Jack Kornfield, The Wise Heart

Bare attention is difficult

As this morning’s quote reminds us, in meditation we practice giving bare attention to the breath, just noticing,  without adding anything. We try to extend this to life, slowing down the continual pre-judgments or commentary in our heads. However, it is not easy just to let things be, without the immediate adding of a word or evaluation. The mind quickly adds words, positive ones like, “This is good, I like it here”, or more likely spontaneous negative ones, such as ” This is not for me, This is boring” or “She always says the same things”. Fixed ideas mean that we lose curiosity about what is unfolding each day. So our practice includes getting the balance between knowing and not-knowing, trying to know fully what is actually happening and losing some of our stories about people or about how our life is going. 

[In the beginning,] … the photographer was thought to be an acute but non-interfering observer — a scribe, not a poet.
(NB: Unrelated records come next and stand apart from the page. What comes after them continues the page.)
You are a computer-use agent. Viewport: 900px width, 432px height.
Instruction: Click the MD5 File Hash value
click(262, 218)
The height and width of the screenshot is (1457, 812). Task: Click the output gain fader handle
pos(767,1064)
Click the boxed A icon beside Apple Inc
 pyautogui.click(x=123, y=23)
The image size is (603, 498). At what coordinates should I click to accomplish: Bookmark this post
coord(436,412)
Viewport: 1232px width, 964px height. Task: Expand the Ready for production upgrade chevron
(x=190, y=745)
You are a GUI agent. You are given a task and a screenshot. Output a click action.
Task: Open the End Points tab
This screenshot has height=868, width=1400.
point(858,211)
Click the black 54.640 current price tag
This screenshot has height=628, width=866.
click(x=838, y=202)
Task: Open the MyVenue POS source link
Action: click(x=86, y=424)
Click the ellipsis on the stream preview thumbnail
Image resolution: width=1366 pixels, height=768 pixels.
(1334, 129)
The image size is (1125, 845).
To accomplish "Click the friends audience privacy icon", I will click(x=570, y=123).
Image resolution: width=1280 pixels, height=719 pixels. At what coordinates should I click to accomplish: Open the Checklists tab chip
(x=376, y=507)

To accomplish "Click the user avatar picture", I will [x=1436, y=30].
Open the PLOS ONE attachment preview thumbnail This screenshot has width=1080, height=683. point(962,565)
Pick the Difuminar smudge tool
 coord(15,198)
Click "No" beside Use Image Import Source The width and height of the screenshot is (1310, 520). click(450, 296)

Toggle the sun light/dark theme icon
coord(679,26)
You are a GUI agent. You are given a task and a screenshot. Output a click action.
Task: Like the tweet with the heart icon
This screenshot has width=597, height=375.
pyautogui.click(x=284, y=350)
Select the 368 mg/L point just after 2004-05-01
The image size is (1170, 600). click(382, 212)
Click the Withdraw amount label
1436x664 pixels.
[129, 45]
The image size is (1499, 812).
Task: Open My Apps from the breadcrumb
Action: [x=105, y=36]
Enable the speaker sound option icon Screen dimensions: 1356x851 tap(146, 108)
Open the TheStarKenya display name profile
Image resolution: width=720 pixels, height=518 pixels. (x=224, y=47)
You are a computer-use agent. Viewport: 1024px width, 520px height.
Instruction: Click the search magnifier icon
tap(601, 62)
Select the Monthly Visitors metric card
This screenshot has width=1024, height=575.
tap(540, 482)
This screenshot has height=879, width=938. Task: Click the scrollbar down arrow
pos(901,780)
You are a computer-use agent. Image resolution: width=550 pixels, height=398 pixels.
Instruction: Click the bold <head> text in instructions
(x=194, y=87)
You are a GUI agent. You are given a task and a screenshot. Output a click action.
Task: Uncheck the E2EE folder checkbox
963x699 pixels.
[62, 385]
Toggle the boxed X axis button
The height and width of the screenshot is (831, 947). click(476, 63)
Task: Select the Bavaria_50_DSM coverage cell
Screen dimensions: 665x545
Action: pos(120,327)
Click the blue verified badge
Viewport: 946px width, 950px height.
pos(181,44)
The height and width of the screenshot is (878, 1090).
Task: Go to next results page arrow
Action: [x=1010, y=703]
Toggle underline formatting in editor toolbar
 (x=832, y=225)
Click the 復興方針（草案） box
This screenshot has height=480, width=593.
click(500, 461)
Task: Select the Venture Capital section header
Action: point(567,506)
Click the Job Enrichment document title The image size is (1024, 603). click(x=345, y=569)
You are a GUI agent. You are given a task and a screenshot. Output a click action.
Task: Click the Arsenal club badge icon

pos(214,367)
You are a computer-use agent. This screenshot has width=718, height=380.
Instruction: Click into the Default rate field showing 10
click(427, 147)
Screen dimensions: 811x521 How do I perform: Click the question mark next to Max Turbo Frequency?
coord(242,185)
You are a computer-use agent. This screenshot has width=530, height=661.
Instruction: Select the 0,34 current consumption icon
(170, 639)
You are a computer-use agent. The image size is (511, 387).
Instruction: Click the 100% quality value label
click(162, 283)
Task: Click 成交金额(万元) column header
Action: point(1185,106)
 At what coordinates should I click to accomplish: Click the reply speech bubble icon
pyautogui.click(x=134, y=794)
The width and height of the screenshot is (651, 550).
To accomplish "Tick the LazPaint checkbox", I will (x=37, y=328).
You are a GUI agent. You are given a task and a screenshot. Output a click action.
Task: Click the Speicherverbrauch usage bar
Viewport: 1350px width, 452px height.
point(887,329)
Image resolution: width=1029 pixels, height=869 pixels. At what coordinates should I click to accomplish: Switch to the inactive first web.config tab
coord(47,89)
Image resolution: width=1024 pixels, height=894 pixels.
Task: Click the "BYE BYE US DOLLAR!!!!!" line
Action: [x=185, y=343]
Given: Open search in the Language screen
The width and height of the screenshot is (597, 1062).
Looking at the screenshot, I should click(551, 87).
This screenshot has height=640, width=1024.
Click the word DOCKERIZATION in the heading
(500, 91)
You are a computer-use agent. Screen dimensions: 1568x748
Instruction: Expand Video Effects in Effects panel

But as people quickly discovered that nobody takes the same picture of the same things, the supposition that cameras furnish an impersonal, objective image yielded to the fact that photographs are evidence not only of what’s there but of what an individual sees, not just a record but an evaluation of the world.

Susan Sontag, On Photography

Not always putting labels on our experience

The disciples were absorbed in a discussion of Lao-tzu’s dictum:
“Those who know, do not say;
Those who say, do not know.”

When the master entered,
they asked him what the words meant.
Said the master, “Which of you knows the fragrance of a rose?”
All of them indicated that they knew.
Then he said, “Put it into words.”
All of them were silent.

 Anthony DeMello, One Minute Wisdom

How to be in control of our lives

Basic goodness, the shimmering brilliance of our being, is as clear as a mountain lake. But we’re not certain about our own goodness. We begin to stray from it as soon as we wake up in the morning, because our mind is unstable and bewildered. Our thoughts drag us around by a ring in our nose, as if we were cows in the Indian market. This is how we lose control of our lives. We don’t understand that the origin of happiness is right here in our mind. We might experience happiness at times, but we’re not sure how we got it, how to get it again, or how long it’s going to last when it comes. We live life in an anxious, haphazard state, always looking for happiness to arrive.

 When we are confused about the source of happiness, we start to blame the world for our dissatisfaction, expecting it to make us happy. Then we act in ways that bring more confusion and chaos into our life. When our mind is busy and discursive, thinking uncontrollably, we are engaging in a bad habit. We are stirring up the mud of jealousy, anger, and pride. Then the mind has no choice but to become familiar with the language of negativity and develop it further.

Sakyong Mipham Rinpoche

Don’t dwell on hypotheticals

The only place ever to work is right now. We work with the present situation rather than a hypothetical possibility of what could be. I like any teaching that encourages us to be with ourselves and our situation as it is without looking for alternatives. The source of all wakefulness, the source of all kindness and compassion, the source of all wisdom, is in each second of time. Anything that has us looking ahead is missing the point.